Congress leader P. Chidambaram may have been overstating his case when he said that Kashmir is nearly lost because of the Narendra Modi government’s harsh policies. According to the former finance minister, these were exemplified by the chief of army staff, Bipin Rawat’s statement that the stone-throwers who interfered with the army operations were “anti-nationals. There is also a state minister who has said that they should be shot.

If anything, these belligerent observations show how tempers are running high. As a result, there is little doubt that the situation in the valley is now much worse than it has been in recent years. A measure of the deterioration is available from the fact that the polling percentage in the recent Srinagar by-election was an abysmal 7 per cent while it was a respectable 33.8 per cent in Anantnag in June last year when the chief minister, Mehbooba Mufti, won from there.

Although the main features of what is happening in the valley have always been there – the infiltration of jehadis from Pakistan and their occasional acts of terror, the throwing of stones by youngsters, the provocative stance of separatists like the Hurriyat leaders. But there is still a feeling that there is a great deal more of anger and alienation than before.

The latest manifestation of this disaffection is the almost routine acts of boys and young men to appear on the scene to disrupt a military operation against terrorists by throwing stones at the army personnel. Clearly, the continued presence of the army and paramilitary has lessened the fear which the locals earlier felt. This boldness was evident when boys were shown attacking a jawan of the Central Reserve Police Force (CRPF) as he was walking past them.

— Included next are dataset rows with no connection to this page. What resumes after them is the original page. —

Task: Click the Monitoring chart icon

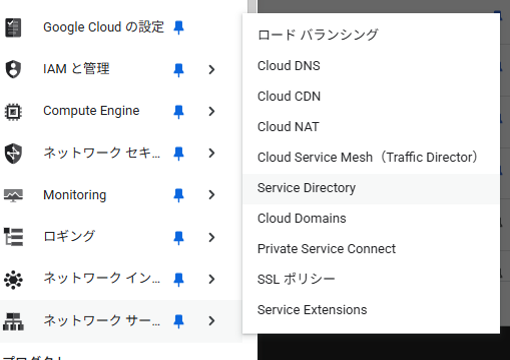Action: pyautogui.click(x=13, y=195)
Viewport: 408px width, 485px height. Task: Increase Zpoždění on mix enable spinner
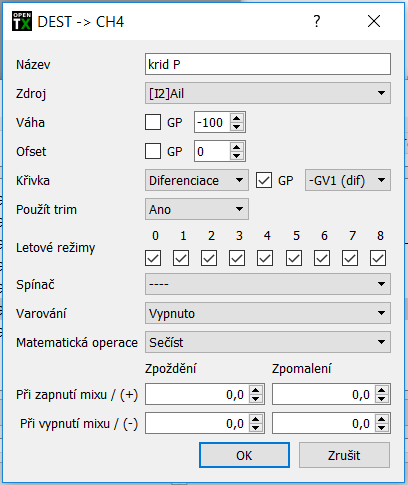(256, 391)
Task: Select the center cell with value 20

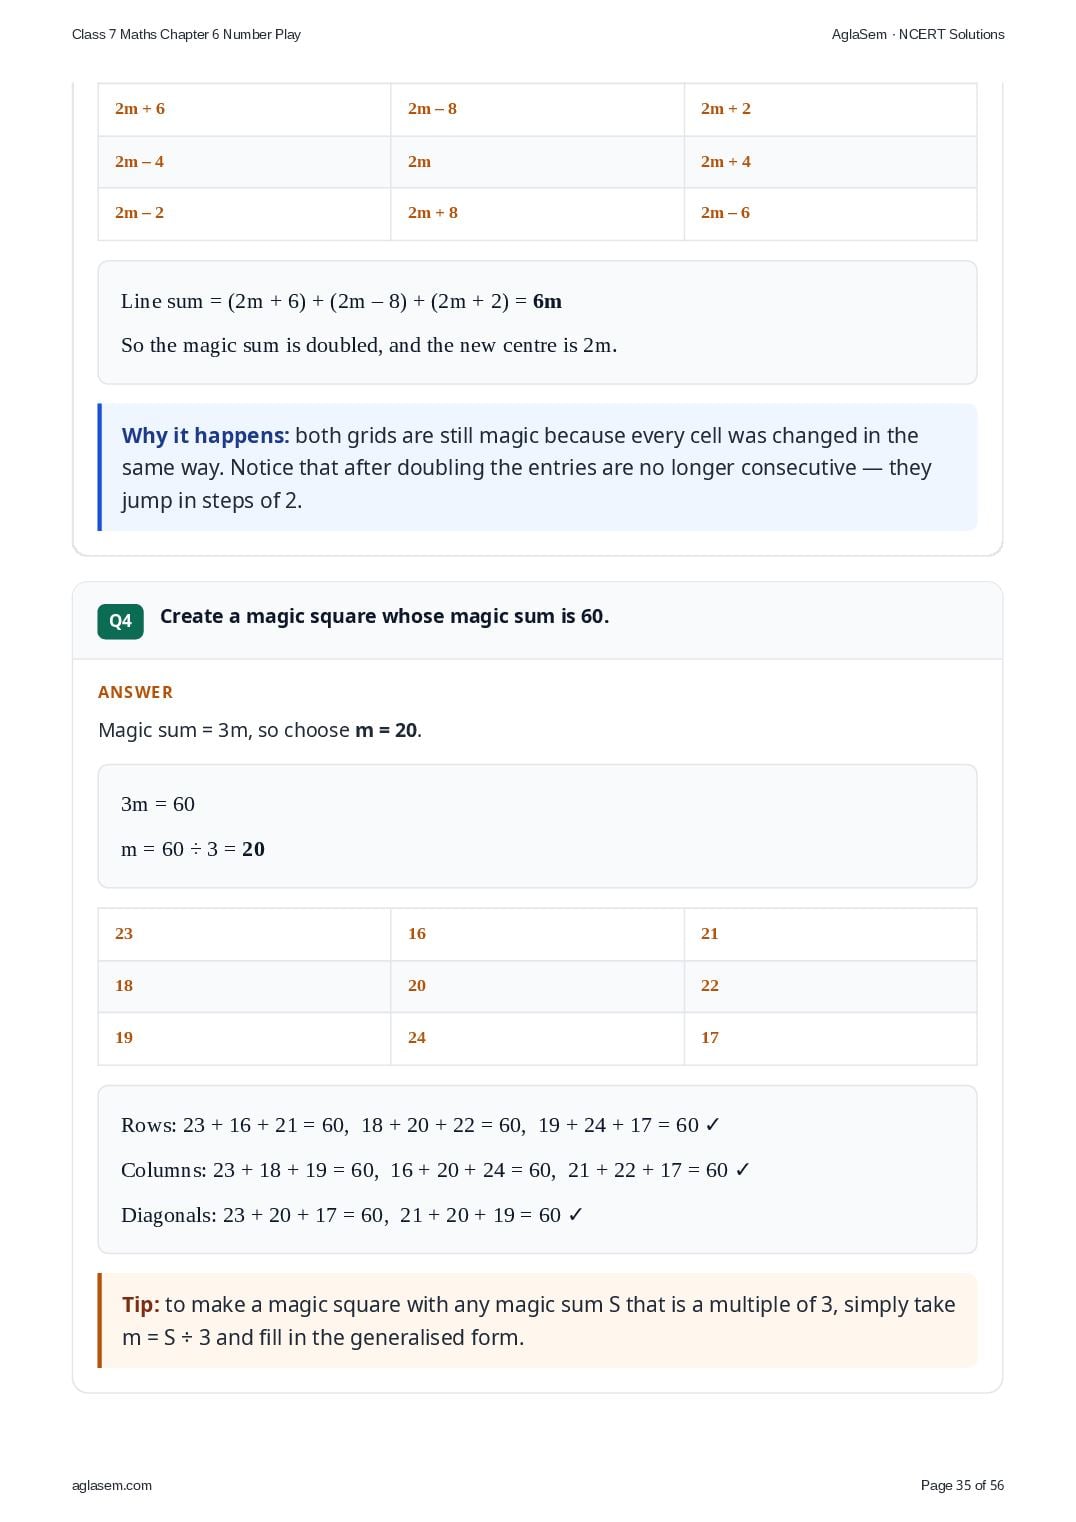Action: pos(537,986)
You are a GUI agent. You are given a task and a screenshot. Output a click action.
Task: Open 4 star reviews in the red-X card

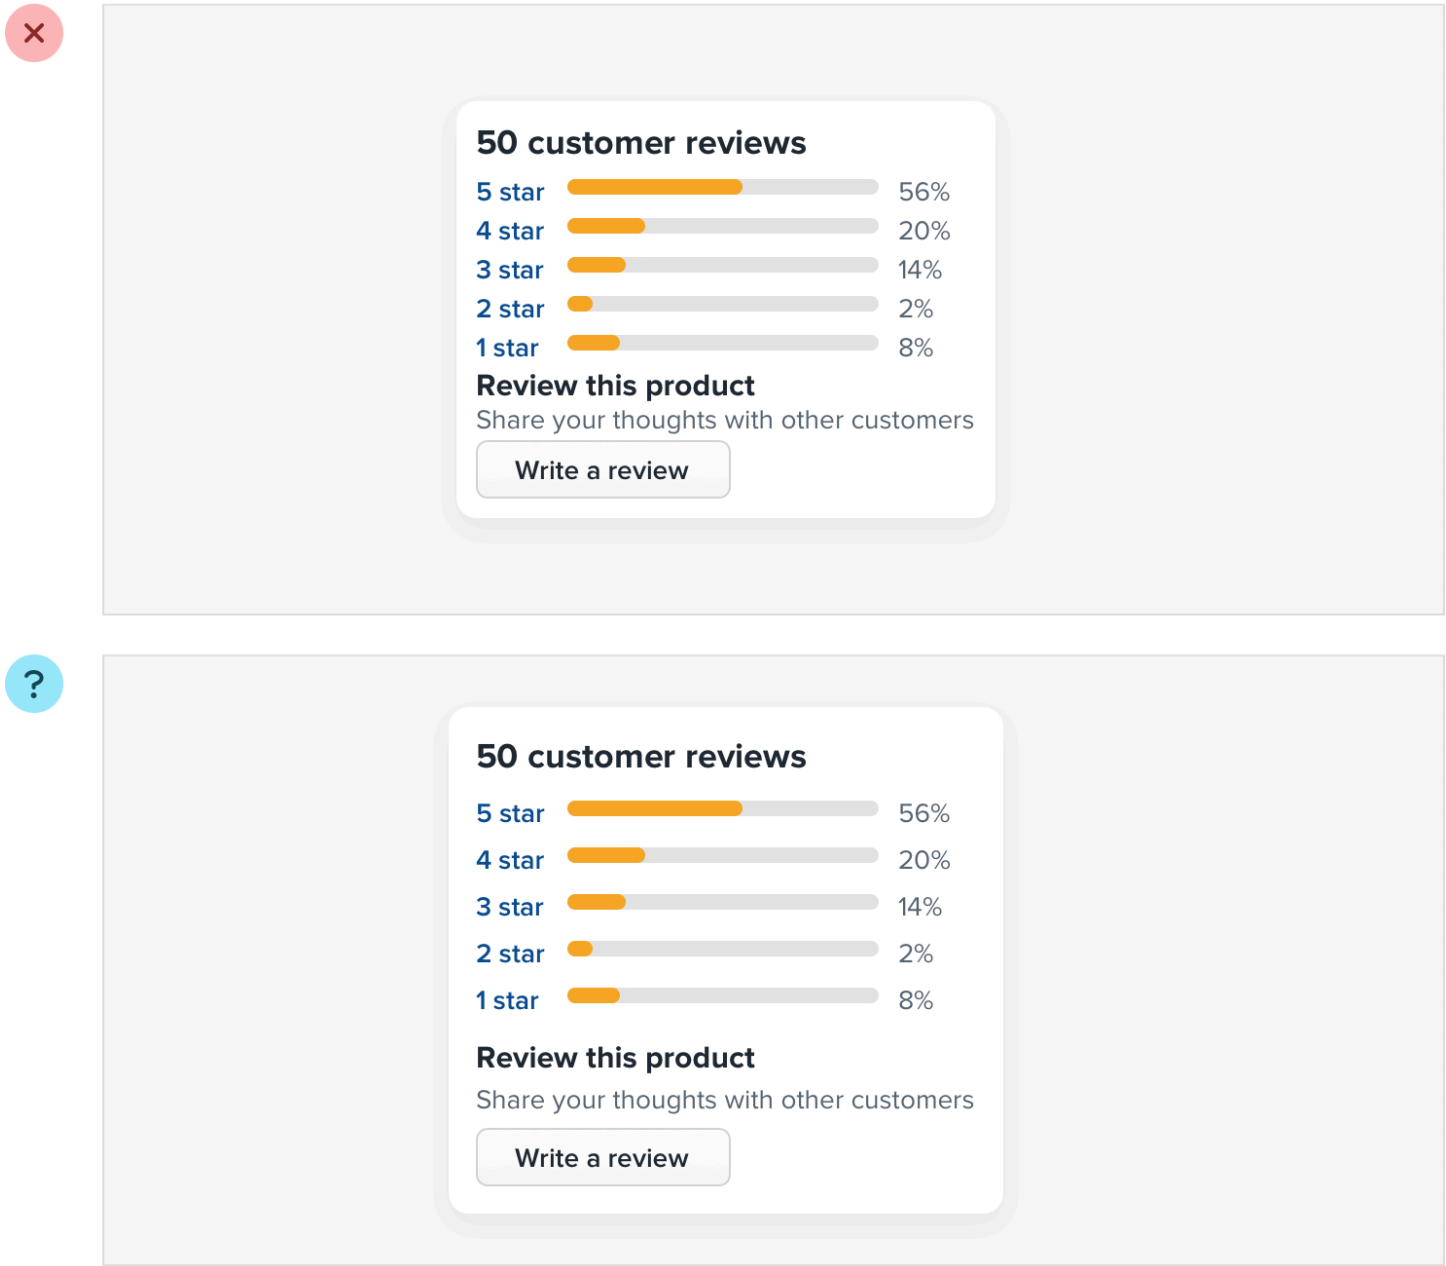510,231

Unfortunately, this video footage has led to several Kashmiri students of Mewar university in Rajasthan being assaulted and posters appearing in U.P. asking the Kashmiris to leave. This display of intolerance has made Union home minister Rajnath Singh direct all state governments to ensure the safety of the Kashmiris.

Evidently, the downhill slide is continuing and there is an urgent need to lower the temperature before more such untoward incidents take place in Kashmir and elsewhere, forcing the world to take notice. As of now, the international community is too preoccupied with the threat posed by the ISIS to worry about what is happening in Kashmir. Even Pakistan has been unable to raise the issue of violence in Kashmir because the world sees Islamabad as the main instigator of terrorism in the valley.

For India, however, it is not what the world thinks which is of importance so much as its own responsibility in ensuring that peace prevails in one of the most beautiful parts of the country so that tourism can once again lift its economy. Considering that the BJP is in power both at the centre and in the state, where it has an alliance with the local People’s Democratic Party, it is in a position to formulate and implement policies which have wide acceptance and are capable of defusing the tension.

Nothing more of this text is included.